With the rapid advancement of zero-knowledge computation and proof aggregation, the “compute once, prove anywhere” model is becoming increasingly feasible. This raises a question: can traditional cryptoeconomic security models, which rely on redundancy, remain sustainable as these technologies improve?
As zero-knowledge proofs continue to drive down the costs of verifiable computation, are we moving toward a future where data availability and proof verification are all that’s required? If so, does redundancy still play a meaningful role, or will it become unnecessary?
Some suggest a hybrid model, combining zero-knowledge proofs with cryptoeconomic incentives, as a transitional approach. But is this truly a solution, or just a temporary impasse before one model ultimately prevails?
Can you further define “compute once, prove anywhere”? We want improvements and costs to lessen, these things free people and allow for further reach globally.
Don’t we need redundancy for proof generation too? Doesn’t data availability become pointless if data can’t be made available the first place?
To me it seems like for resilience reasons, we’d want a network of hosts for proof generation too. Not just a single centralized and censor-able one. Some napkin math: Let’s assume we want a redundancy of 10. Currently there are around 1.5 mil validators on Ethereum but only around 1k on Polkadot. This means the tipping point for Ethereum is a proof computation overhead of 150’000x, but only 100x for Polkadot. So unless I fundamentally misunderstand “compute once, prove anywhere” in this context it seems highly questionable whether we reach that soon (or ever). Quantum computers are becoming “increasingly feasible” since decades too, yet here we are.
Like in Polkadot you hopefully only accept the state transition when the data is available and not before Redundancy for proof generation, as you already said, is more for being censorship resistant. On the validation side censorship resistance is probably better with ZK proofs as you don’t know which transaction inside it. I would say that the bet is that ZK proof generation gets fast enough to not have centralized services. While you could also argue that users right now don’t care as they are happily using any kind of centralized chain that could also just be a database.
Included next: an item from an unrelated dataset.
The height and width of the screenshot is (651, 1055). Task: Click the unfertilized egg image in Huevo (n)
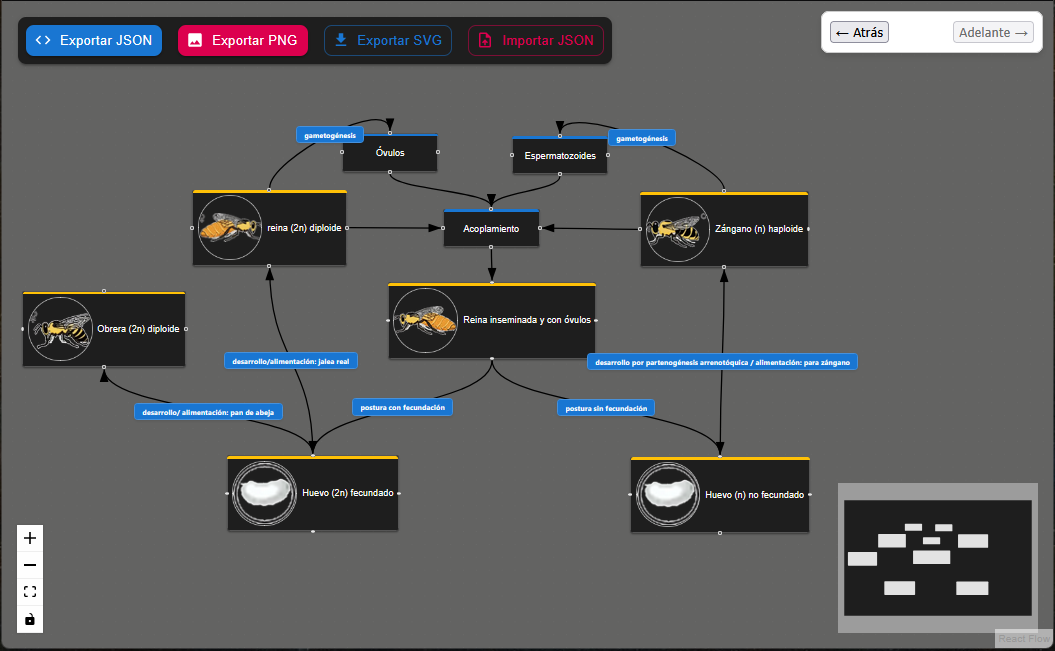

Yeah, not entirely sure what “compute once, prove anywhere” means exactly here. A single (honest) collator is essentially “compute once, prove”?
I mean bottom line of what I try to depict. Even if we additionally account for 100 para-chains with 10 collators each we are at 2000 nodes in total. Its hard to see how anything should become unsustainable in the near future, unless ZK proof computation gets some orders of magnitude more efficient overnight.
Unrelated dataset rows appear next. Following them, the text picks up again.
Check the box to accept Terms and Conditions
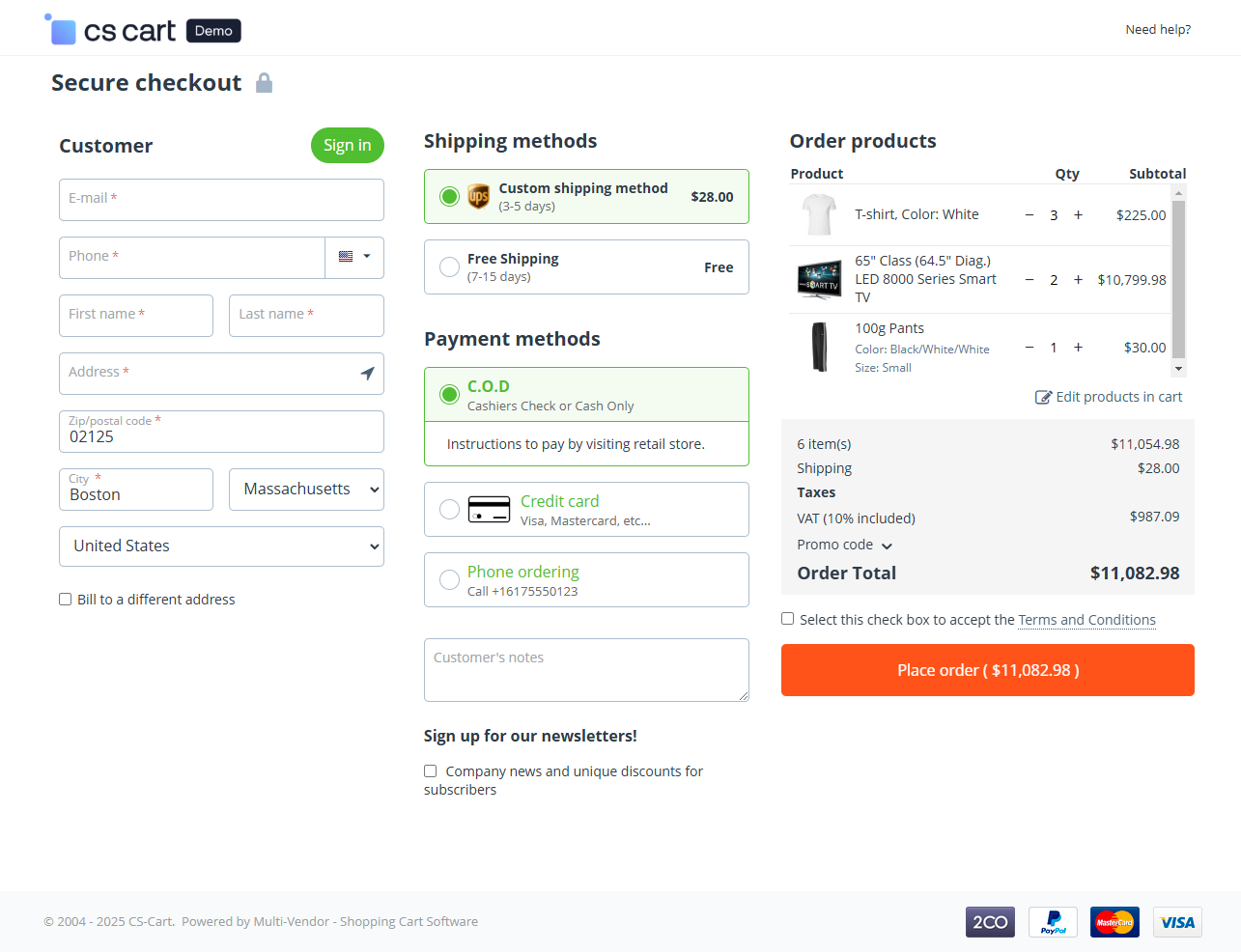The height and width of the screenshot is (952, 1241). [787, 618]
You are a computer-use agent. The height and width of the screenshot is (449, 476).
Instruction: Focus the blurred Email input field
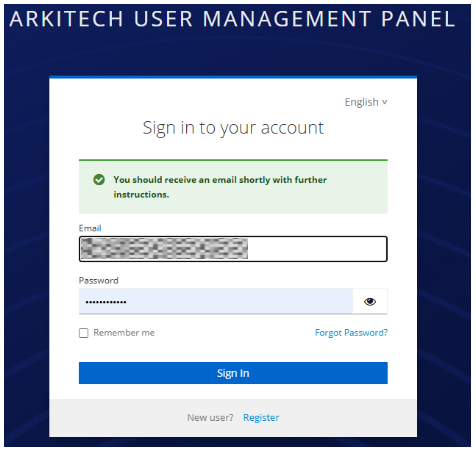click(233, 249)
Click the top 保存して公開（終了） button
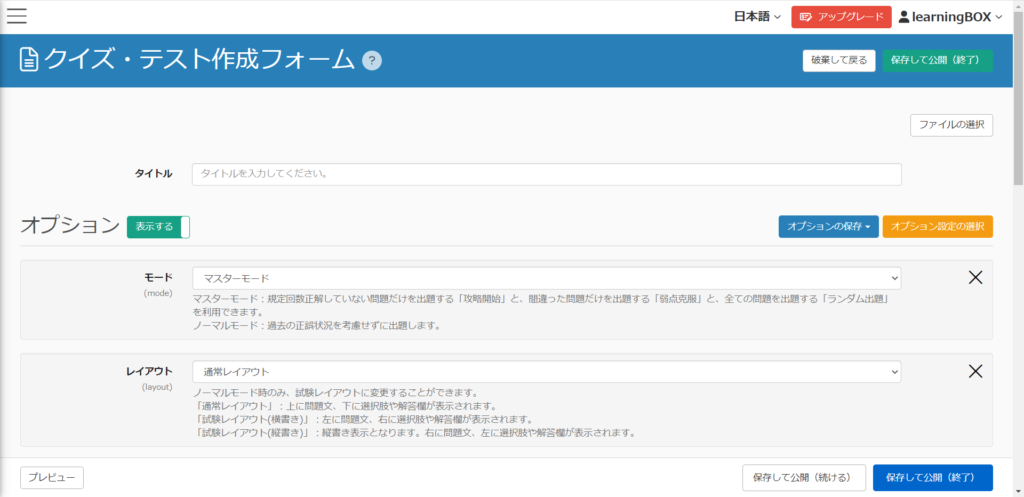Viewport: 1024px width, 497px height. (x=937, y=61)
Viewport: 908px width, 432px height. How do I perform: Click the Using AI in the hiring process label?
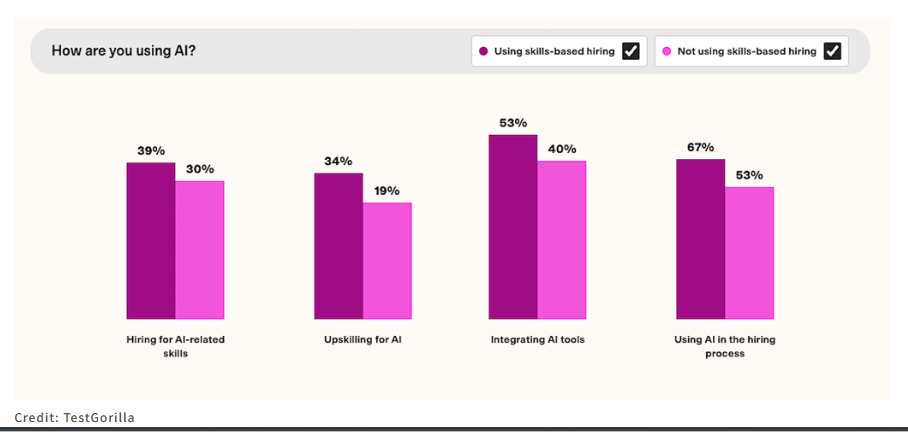click(725, 346)
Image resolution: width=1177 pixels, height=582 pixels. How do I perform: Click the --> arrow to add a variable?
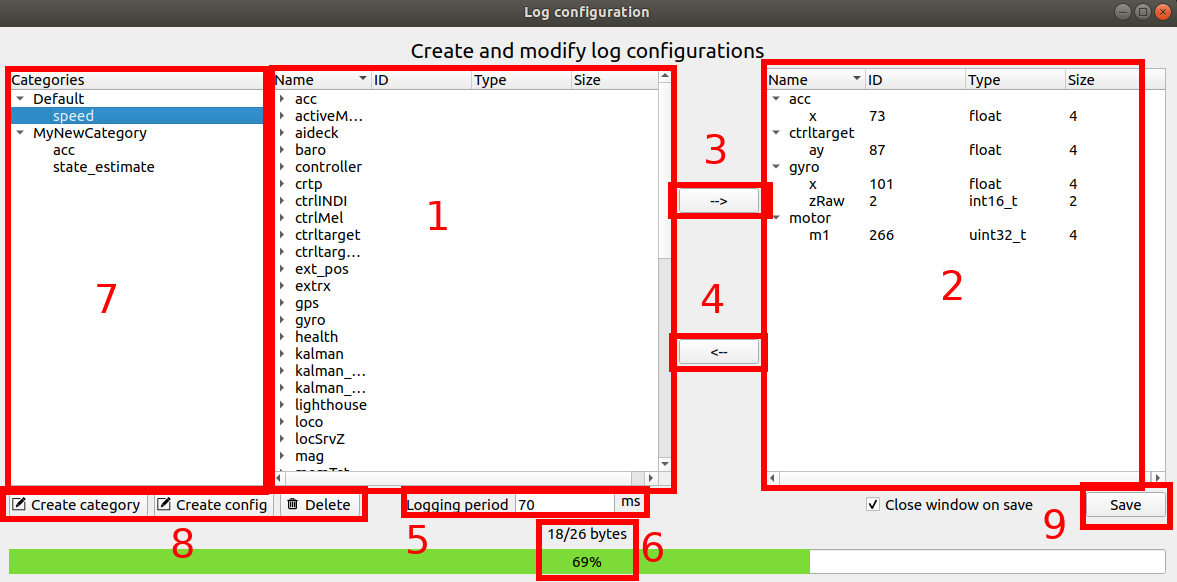coord(718,200)
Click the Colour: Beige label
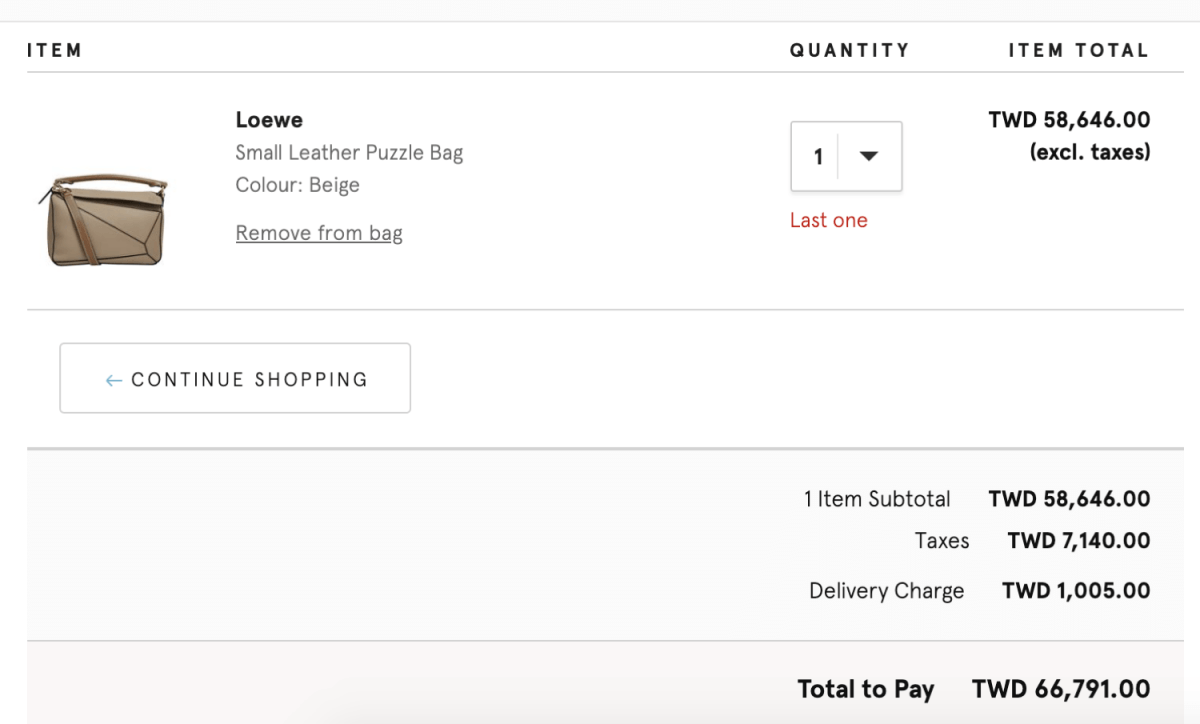 (x=297, y=185)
I guess that it’s not the same. Validators still need to re-execute the PVF (the program) using the witness to verify the state transition’s correctness. The idea behind “compute once, prove anywhere” is that the program’s execution doesn’t need to be re-executed to validate its output. Instead, it can be verified using a “proof of execution” and the appropriate witness, which eliminates redundant computation and allows for validation without re-execution.
If you don’t need to re-execute the program to verify, then you only need data availability for the witness and proofs, a way to accumulate state in a verifiable manner (that could be local only) and a fork rule. This is assuming that proof generation becomes affordable enough—let’s imagine it can be generated in a reasonable time on a mobile phone… which is not yet the case
FWIW, while I don’t see ZK computation overtaking crypto-economic security in terms of overall computation power (which I see as a proxy for $) just yet. I think verification without re-execution brings other beneficial properties. The verifier is not bound to the same hardware requirements than the executing party. Execution is also easier to parallelize. And potentially has privacy gains as bkchr already pointed out.
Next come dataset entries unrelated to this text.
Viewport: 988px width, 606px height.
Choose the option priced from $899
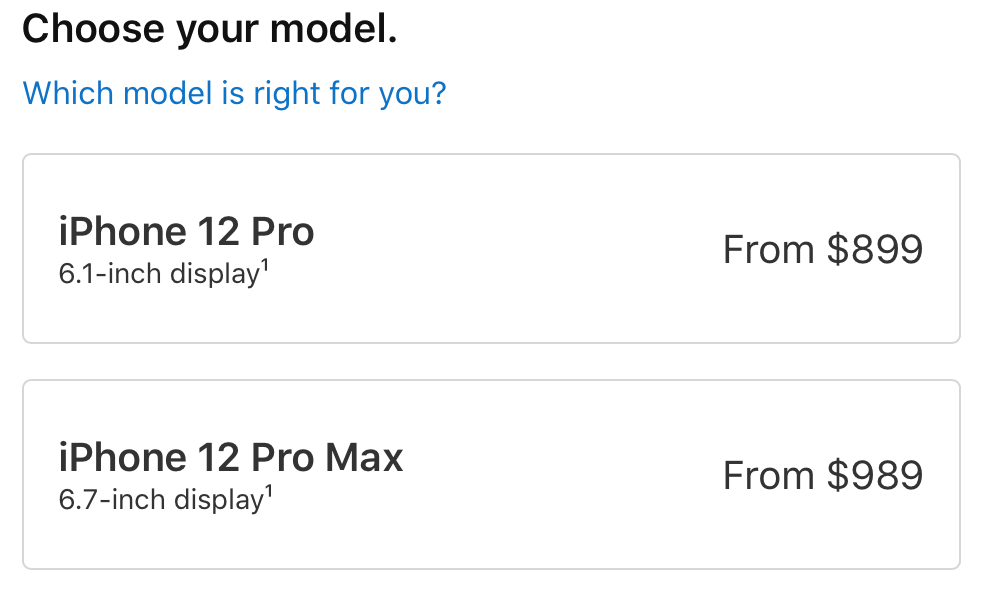coord(490,248)
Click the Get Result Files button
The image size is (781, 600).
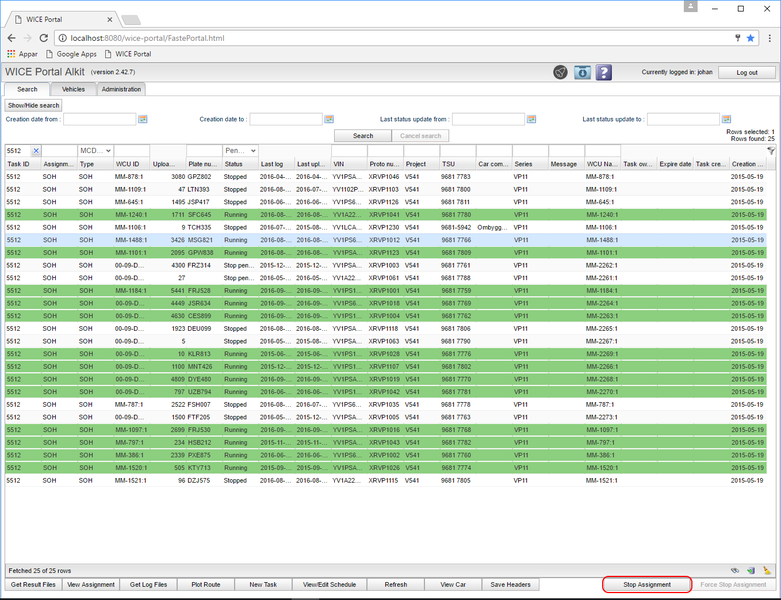click(34, 584)
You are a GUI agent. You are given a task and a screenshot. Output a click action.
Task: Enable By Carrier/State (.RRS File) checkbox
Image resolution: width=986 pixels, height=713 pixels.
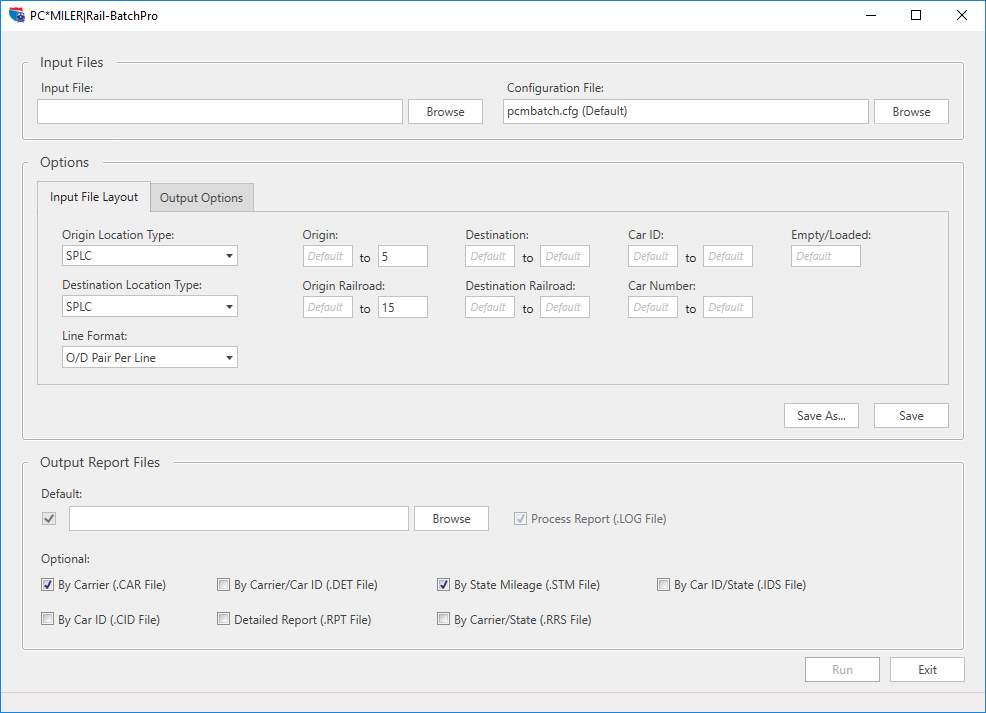point(444,620)
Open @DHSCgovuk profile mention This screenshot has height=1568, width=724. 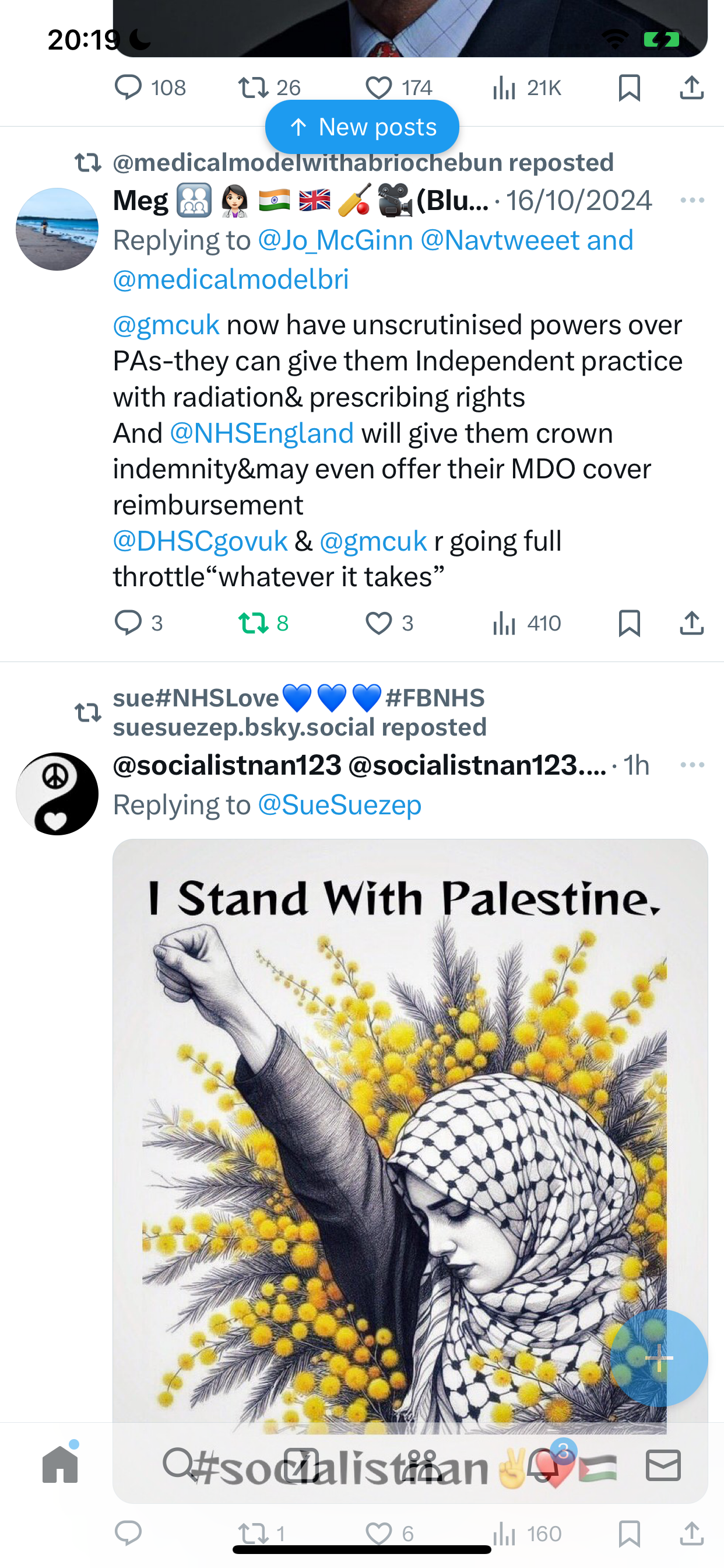200,541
a way to accumulate state in a verifiable manner (that could be local only) and a fork rule. This is assuming that proof generation becomes affordable enough—let’s imagine it can be generated in a reasonable time on a mobile phone
That’s an interesting idea. Can you elaborate how on the state part? How would transaction ordering work?
I didn’t think about it deeply, but it’s an interesting conversation.
I guess that consensus about ordering seems unavoidable, and it needs to be Sybil-resistant (PoW, PoS). So, there’s no other option for this problem that I can imagine; but one can, for example, just pin to a PoW chain, like in Open Timestamps, or maybe a BFT hash calendar (with these, you not only have ordering but also time, up to some resolution). Still, you’ll only need consensus about the ordering, not about the validity of what is being ordered. The client, assuming the ordering solved by consensus, can verify the transitions and only accept the ones according to its local state. Anyway not sure if this is an improvement over other approaches… wdyt?
Redundancy for proof generation, as you already said, is more for being censorship resistant. On the validation side censorship resistance is probably better with ZK proofs as you don’t know which transaction inside it. I would say that the bet is that ZK proof generation gets fast enough to not have centralized services. While you could also argue that users right now don’t care as they are happily using any kind of centralized chain that could also just be a database.